Section 59(1) of the Long Term Insurance Act, No 52 of 1998 and s53 of the Short Term Insurance Act, No 53 of 1998 permit insurers to escape liability under an insurance contract on the basis of misrepresentation, provided such misrepresentation would have likely materially affected the relevant policy’s risk assessment upon issue.
The Supreme Court of Appeal’s Willis JA recently clarified the legal position when insurers repudiate a claim upon discovering a material non-disclosure by an insured in his concurring but separate judgment in Visser v 1Life Direct Insurance Ltd 2015 (3) SA 69 (SCA) (28 November 2014)
1Life Direct Insurance Ltd (1Life) repudiated a life insurance policy claim after investigations revealed that the deceased insured had misrepresented and failed to disclose details of a pre-existing medical condition which would have materially affected the policy’s risk assessment.
The High Court ruled in favour of 1Life. On appeal, the Supreme Court of Appeal held that 1Life did not discharge the onus of proving the truth and accuracy of the contents of the hospital records on which it relied to prove the deceased’s pre-existing medical condition. 1Life failed to lead the necessary evidence and accordingly had to pay the R3,3 million claim out and foot the legal bill for its lack of attention to the evidence.

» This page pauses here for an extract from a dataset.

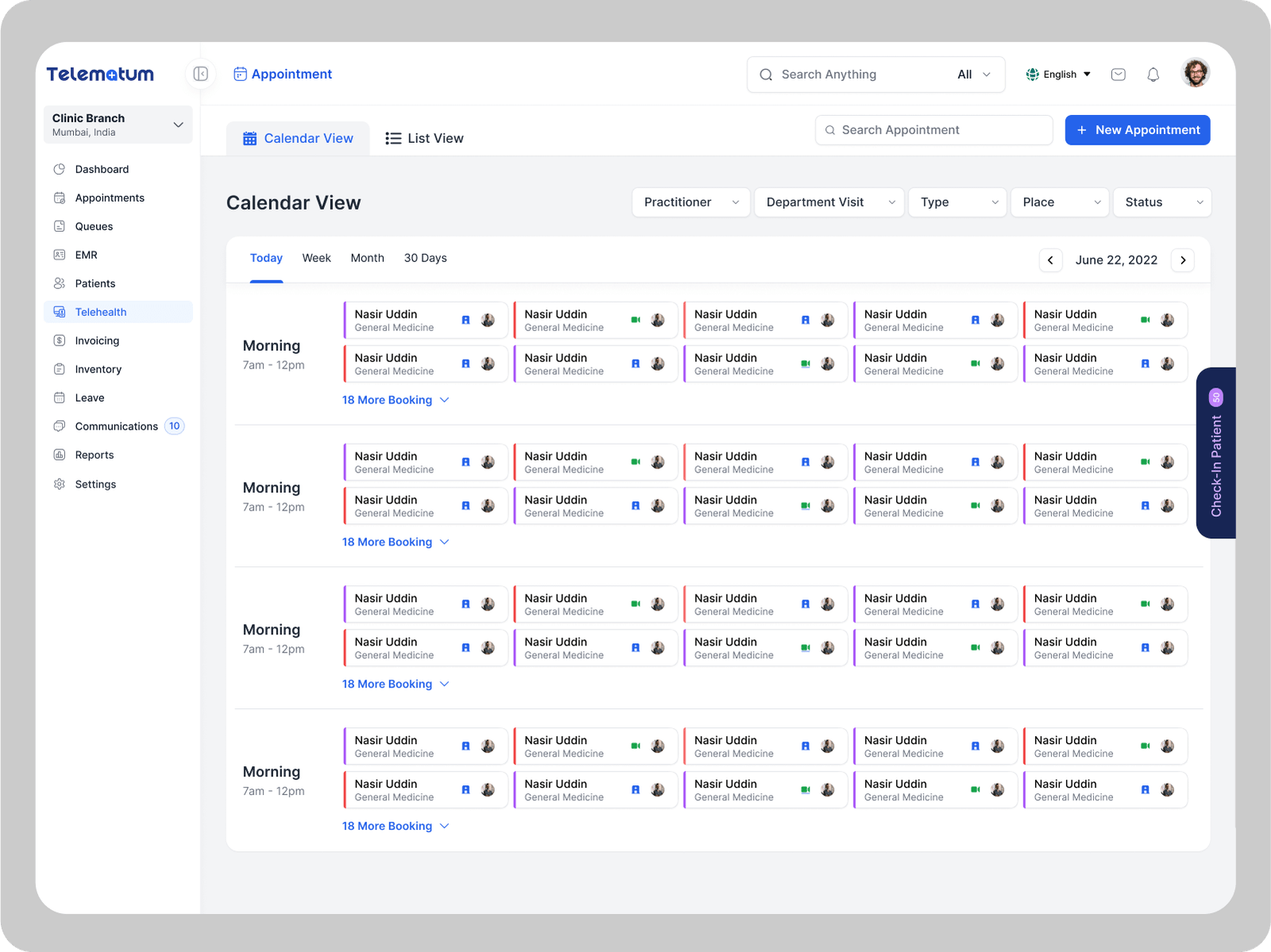Click the notification bell icon
The image size is (1271, 952).
click(x=1153, y=75)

In his separate judgement, Willis JA discussed the requirements for insurers to secure a repudiation based on non-disclosure of material facts. These are that:
- insurers bear the onus of proving all the elements to justify this type of repudiation;
- the onus on insurers to defend a repudiation of this nature is extensive
- insurers must prove that:
- a representation was made;
- the representation was untrue;
- the true facts were known to the insured when the insured responded to the insurer’s questions; and
- the misrepresentation was likely to have materially affected the policy’s risk assessment at the time of issue.

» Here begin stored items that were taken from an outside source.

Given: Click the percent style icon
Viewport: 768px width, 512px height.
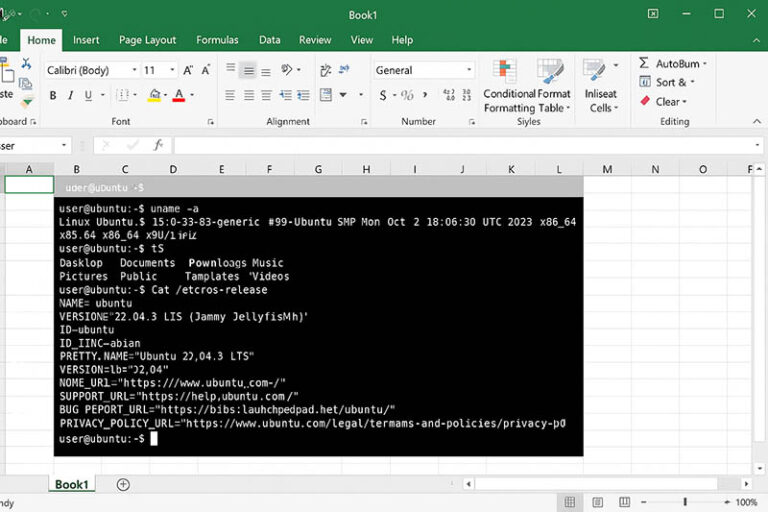Looking at the screenshot, I should (x=408, y=96).
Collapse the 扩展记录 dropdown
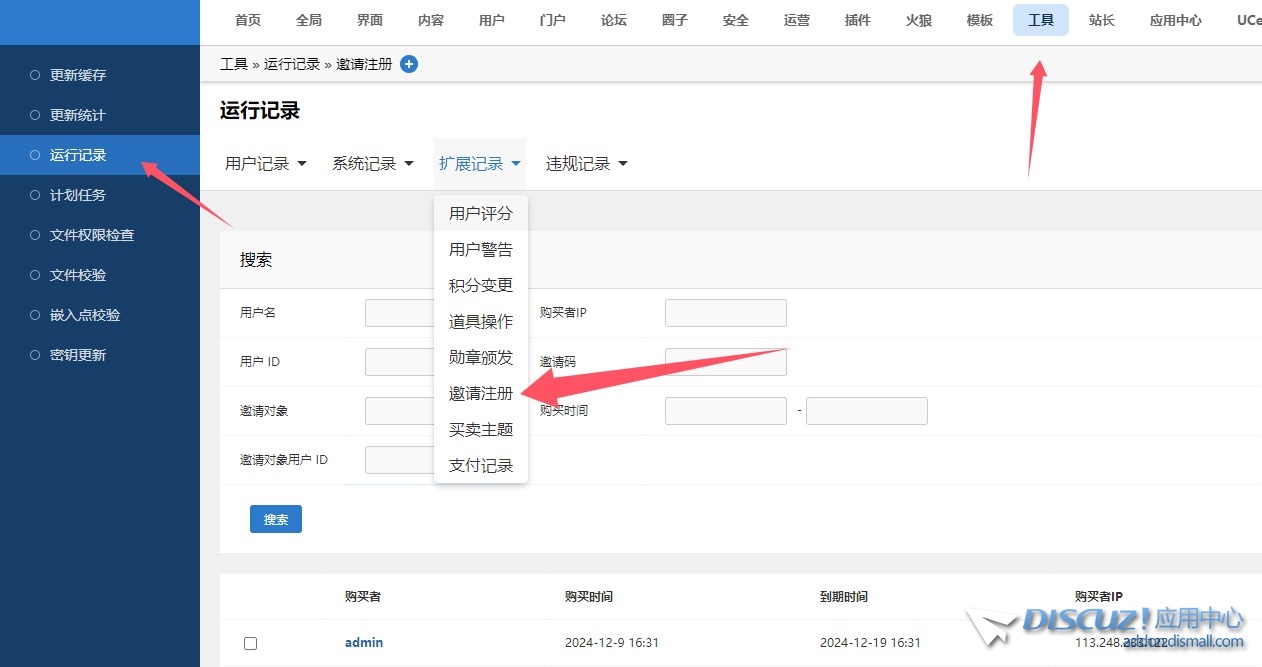 click(480, 164)
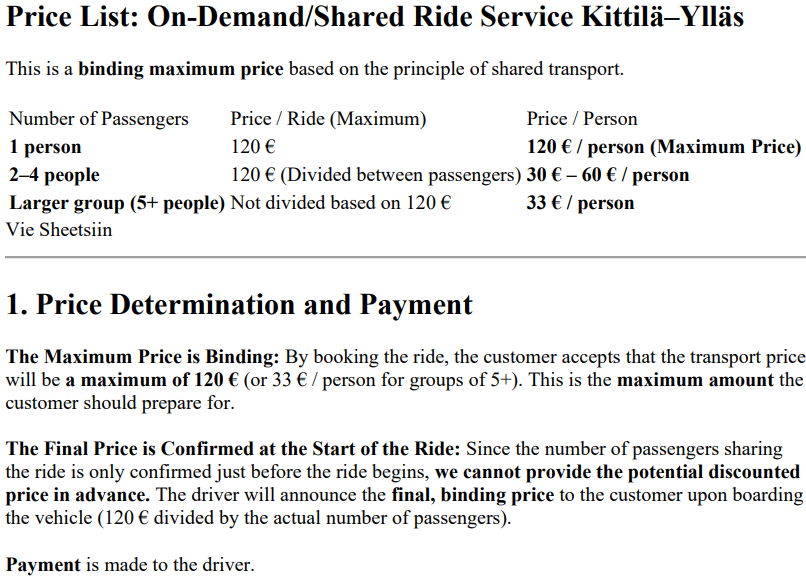
Task: Click the bold word "Payment" in the last line
Action: tap(43, 564)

Assessing an insured’s state of mind at the time of responding to their insurer’s enquiries involves both objective and subjective elements to be inferred from the evidence available to the court. Subjective elements include what the insured thought and understood when making the disclosures, while an objective assessment is necessary to establish whether the insured could reasonably have been expected to know that their misrepresentation would materially affect the insurer’s risk assessment.
Willis JA remarked that the materiality of a non-disclosure is a question of law and emphasised the importance of distinguishing questions of law from questions of fact in similar cases of repudiation.
The relevance and reliability of evidence as well as the Constitutional right to a fair trial must also be considered before disputed evidence may be admitted into evidence and relied upon by a court.
In future, insurers should not take shortcuts when asking a court to uphold a repudiation based on material non-disclosures and must ensure that they meet the high evidential bar of these types of actions.